# TRY IT
Give back the lines below verbatim, omitting all pictures.

# Records from a collection
§ §
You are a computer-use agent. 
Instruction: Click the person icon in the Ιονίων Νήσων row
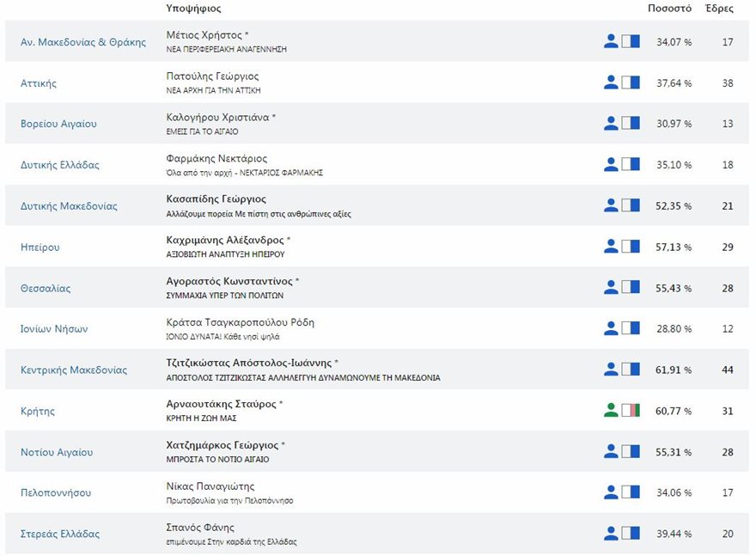click(611, 328)
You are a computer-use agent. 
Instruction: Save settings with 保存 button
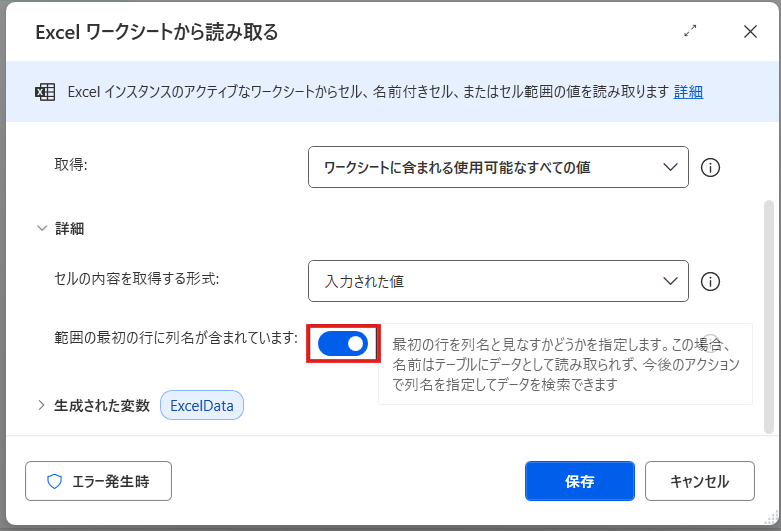coord(579,481)
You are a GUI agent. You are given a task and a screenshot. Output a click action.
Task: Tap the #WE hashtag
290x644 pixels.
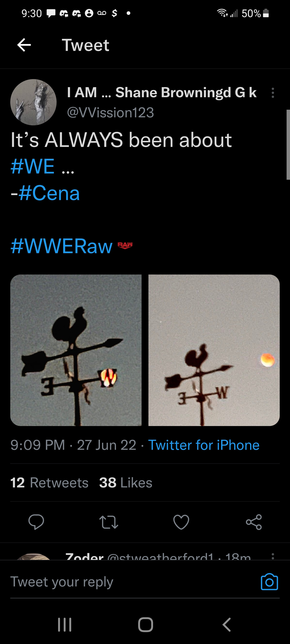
§ §
# WORKED SOLUTION
You are a computer-use agent. 
Instruction: Click the person icon in the Ιονίων Νήσων row
click(611, 328)
You are a computer-use agent. 
Instruction: Save settings with 保存 button
coord(579,481)
You are a GUI agent. You are given a task and a screenshot. Output a click action.
Task: Tap the #WE hashtag
290x644 pixels.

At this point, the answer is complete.